En maintenant un système de subventions à la surface, le statu quo instauré par la PAC 2023-2027 a pour effet d’encourager l’agrandissement des exploitations et de maintenir la dépendance des systèmes agricoles aux énergies fossiles et aux pesticides. Il décourage les pratiques agroécologiques et la transmission des exploitations, contrairement aux ambitions du pacte vert qui souhaite privilégier une plus-value environnementale.
Les dispositifs environnementaux récemment contestés ont été mis en place dans l’intérêt général des populations actuelles et futures et de tout le vivant. Plusieurs mesures annoncées par le Gouvernement le 1er février 2024 nous inquiètent particulièrement :
– La mise à l’arrêt du plan Ecophyto 2030. Les produits phytosanitaires contaminent désormais tous les compartiments de l’environnement, comme vient de le rappeler le rapport du député Dominique Potier sur les plans successifs Ecophyto (rapport AN n°2000, du 14-12- 2023). En 30 ans, les pesticides ont éliminé en biomasse 80 % des insectes et 30 % des oiseaux. Les pratiques actuelles de travail des sols, d’usage d’engrais minéraux et de pesticides détruisent les supports systémiques de l’agriculture. Les pollutions de l’eau posent de graves problèmes environnementaux et sanitaires.
– L’ouverture d’un « chantier sur les zones humides », qui sous-entend une pause dans la cartographie et la préservation des zones humides. Cette mesure va à l’encontre de décennies d’efforts pour sauvegarder les zones humides et les nombreux services que nous en tirons collectivement, en particulier le stockage de l’eau, un enjeu dont l’importance devient de plus en plus évidente.
– L’extension en 2024 d’une dérogation permettant de mettre en culture les terres en jachère. Elle constitue un recul des engagements pris dans le cadre de la PAC. Les jachères, qui représentent moins de 2 % de la surface agricole utile en France, hébergent une flore et une faune en sursis et jouent un rôle essentiel dans le cycle de l’eau et la restauration des sols.
– La simplification des démarches.
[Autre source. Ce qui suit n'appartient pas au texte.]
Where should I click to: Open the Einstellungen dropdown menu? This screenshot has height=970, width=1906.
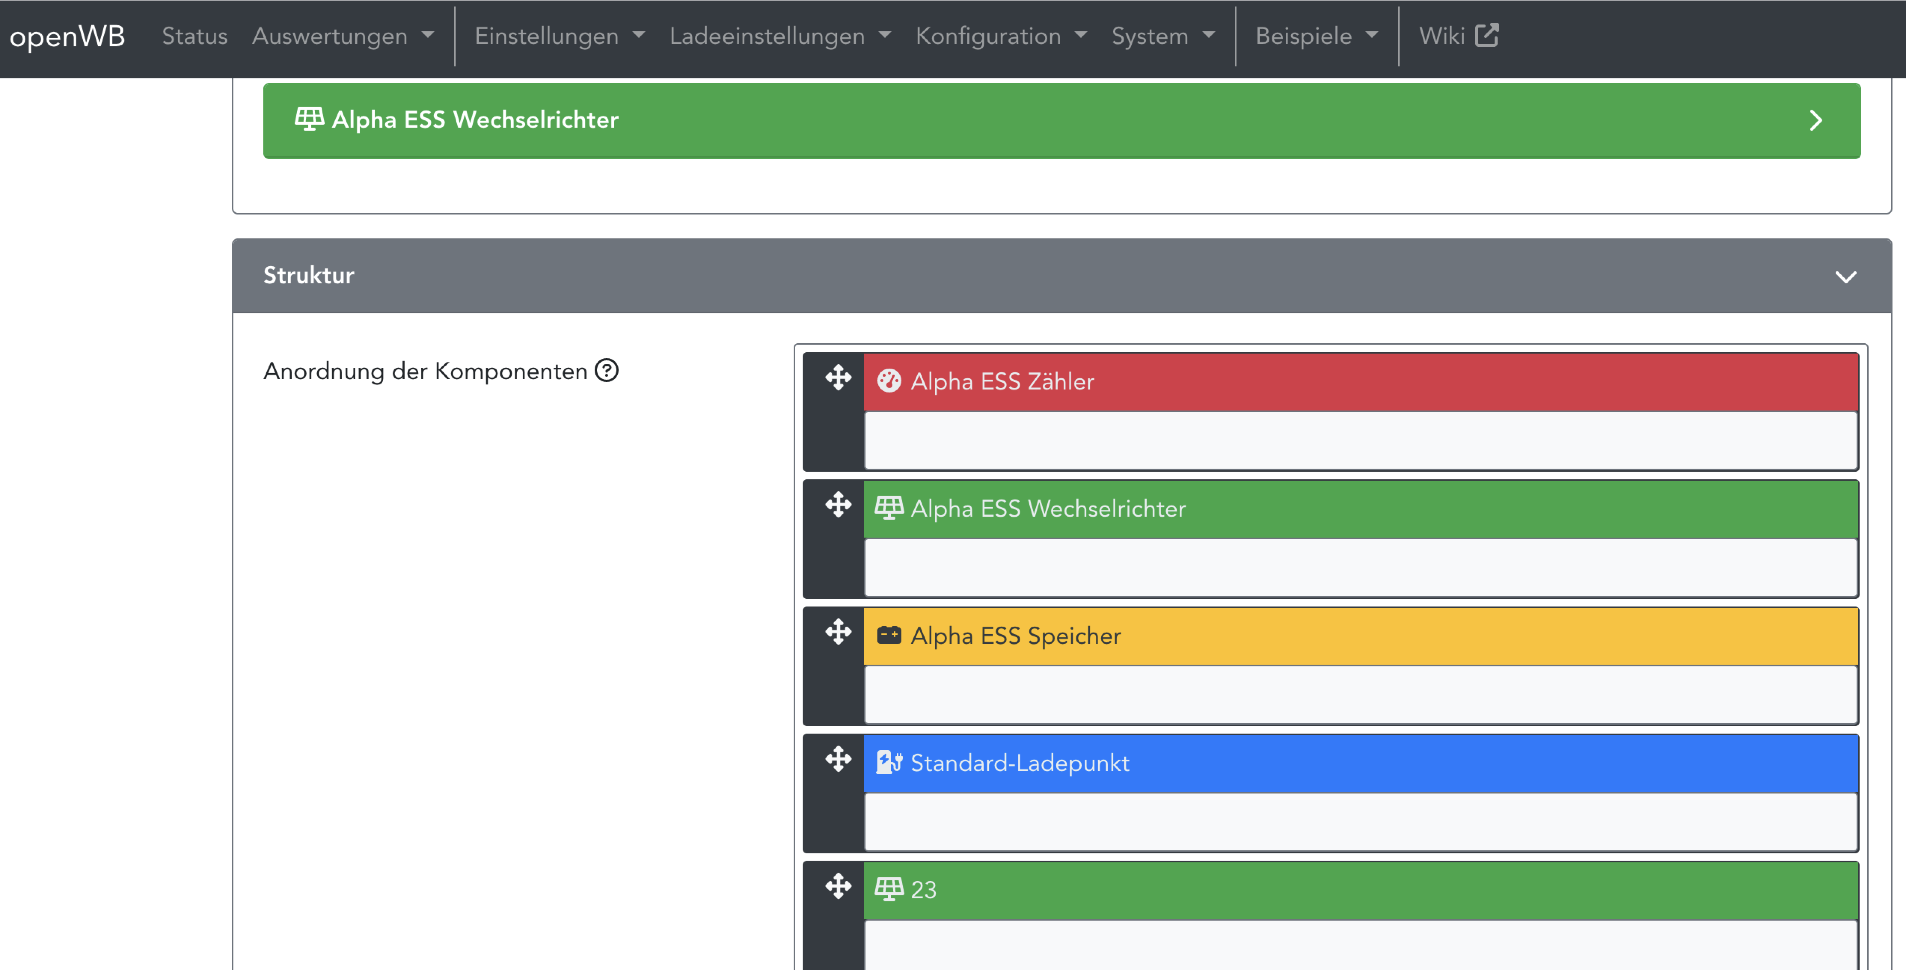(559, 36)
Elles ne doivent pas se traduire par un recul des engagements internationaux de la France.
Nous attendons du Gouvernement :
– des politiques publiques qui aident les agriculteurs à s’adapter au changement climatique et les accompagnent pour qu’ils puissent contribuer à lutter contre les dérèglements climatiques. Cela passe par le soutien à des approches sobres en énergie, en eau et en intrants qui, seules, permettront la mise en place d’agro-systèmes durables et résilients ;
– qu’il réactive le plan Ecophyto, en réaffirmant clairement les ambitions prises devant le Comité national de la biodiversité, dont la réduction de 50 % de l’utilisation de produits phytopharmaceutiques à l’horizon 2030 par rapport à la période 2015-2017 ;
– la réouverture d’un dialogue constructif et serein, basé sur des analyses scientifiques et socio-économiques partagées, avec toutes les parties prenantes des systèmes agro- alimentaires dans leur diversité, afin d’impulser une transition de l’agriculture vers une agro- écologie rémunératrice, ancrée dans la transition écologique des territoires. Nous sollicitons dès à présent un appui marqué aux filières de l’agriculture biologique, acteurs majeurs de cette transition.
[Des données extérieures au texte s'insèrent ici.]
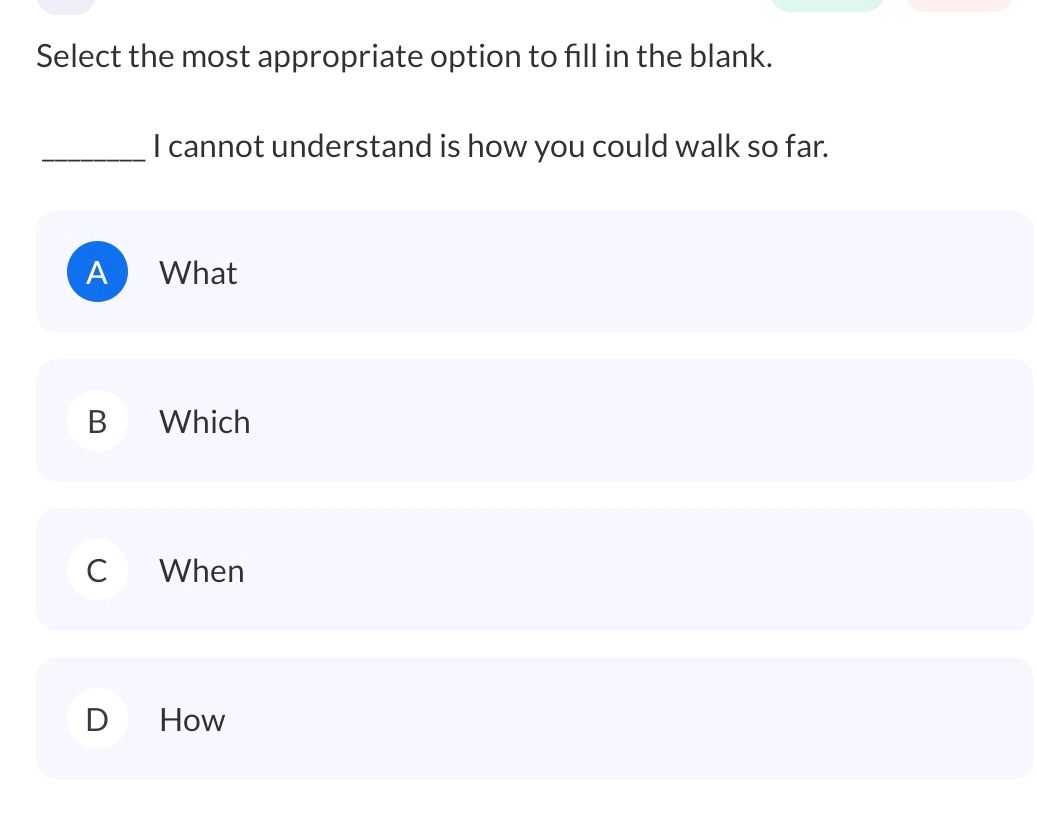The height and width of the screenshot is (838, 1037).
Task: Click the green button at the top right
Action: [x=827, y=4]
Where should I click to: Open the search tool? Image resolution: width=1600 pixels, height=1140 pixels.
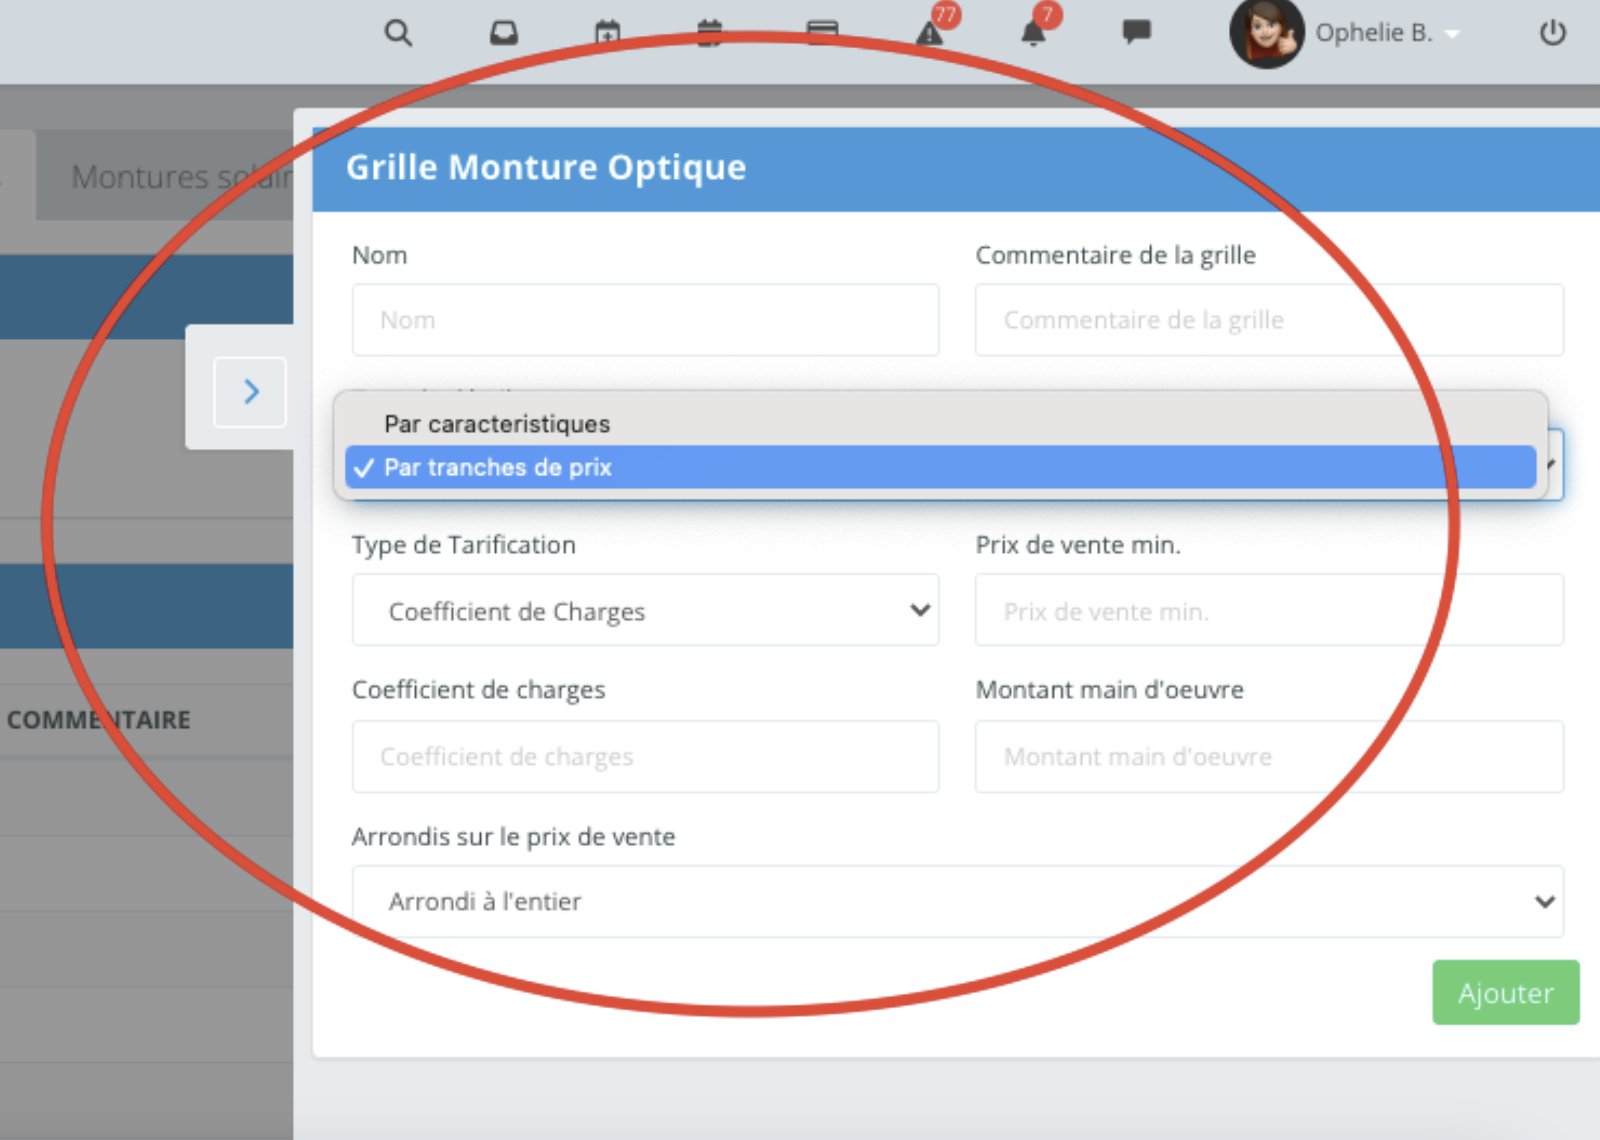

Enfin, nous affirmons notre soutien aux services déconcentrés de l’État et à ses agences, l’Office Français de la Biodiversité et les Agences de l’eau, aux personnels de terrain assurant les missions de police de l’environnement. Nous condamnons fermement les menaces ou intimidations visant ces personnels et les dégradations de leurs bâtiments et outils de travail.
Nous appelons toutes les parties prenantes à travailler dans l’intérêt de l’agriculture et de l’environnement afin de concilier activité agricole et conservation de la biodiversité dans le respect du droit et des personnes.